Two diverted Air France flights cleared after bomb scares
Two Air France flights bound for Paris from the United States were diverted Tuesday and landed safely after the airline received anonymous bomb threats, the carrier said.
Air France Flight 65 from Los Angeles global Airport to Charles de Gaulle Airport in Paris was diverted to Salt Lake City worldwide Airport, Air France said in a statement.
Flight AF055 is expected to fly out of Halifax in the coming hours and has been renumbered to AF4093, Air France said in a statement.
Both planes – flight 65 out of Los Angeles, and flight 55 out of Dulles global Airport in Virginia outside the USA capital – have landed safely. Authorities in both the US and Canada were preparing to search the planes with dogs, officials said.

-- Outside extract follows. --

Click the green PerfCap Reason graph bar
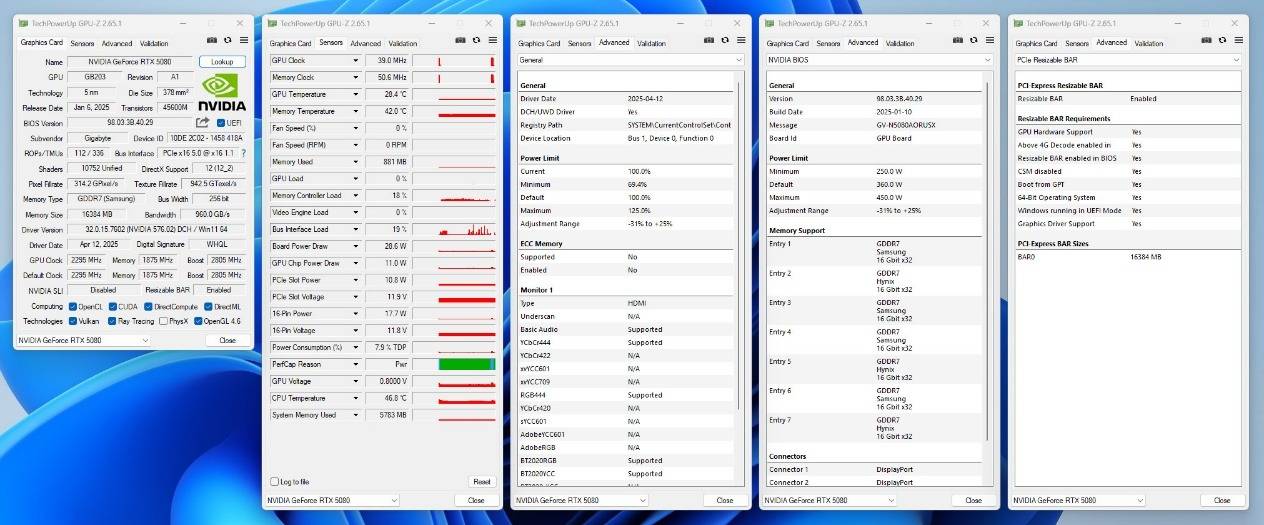The height and width of the screenshot is (525, 1264). pyautogui.click(x=466, y=364)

The planes are continuing on to France.
Peter Spurway, spokesman for Halifax Stanfield worldwide, says the airport is trying to make crew and passengers from Air France Flight 055 feel comfortable.
Russo said he had just finished dinner on the Airbus A380, which CNN says carried 497 passengers, when cabin staff took trays away early and the pilot announced an emergency landing. Russian Federation has said the group was also responsible for the downing on October 31 of a plane returning to St. Petersburg from the Sharm al-Sheikh resort in Egypt, killing all 224 on board.
Air France confirmed an anonymous threat also led to one of its planes being re-routed within the U.S.
The airline has taken commercial measures to enable passengers who booked a ticket for flying between 17 and 22 November to defer their flight free of additional charges. No further details on that threat were released.
The incidents came as the Paris terrorist attacks on Friday night, which killed 129 people and wounded 400, put European countries on high alert.
Los Angeles resident Ara Adjamian said the Federal Bureau of Investigation interrogated passengers one-by-one.
“Serious plans for explosions” forced the evacuation of a stadium in Hannover, Germany, on Tuesday night before a Netherlands-Germany soccer match, a local police chief told Germany’s public broadcaster NDR.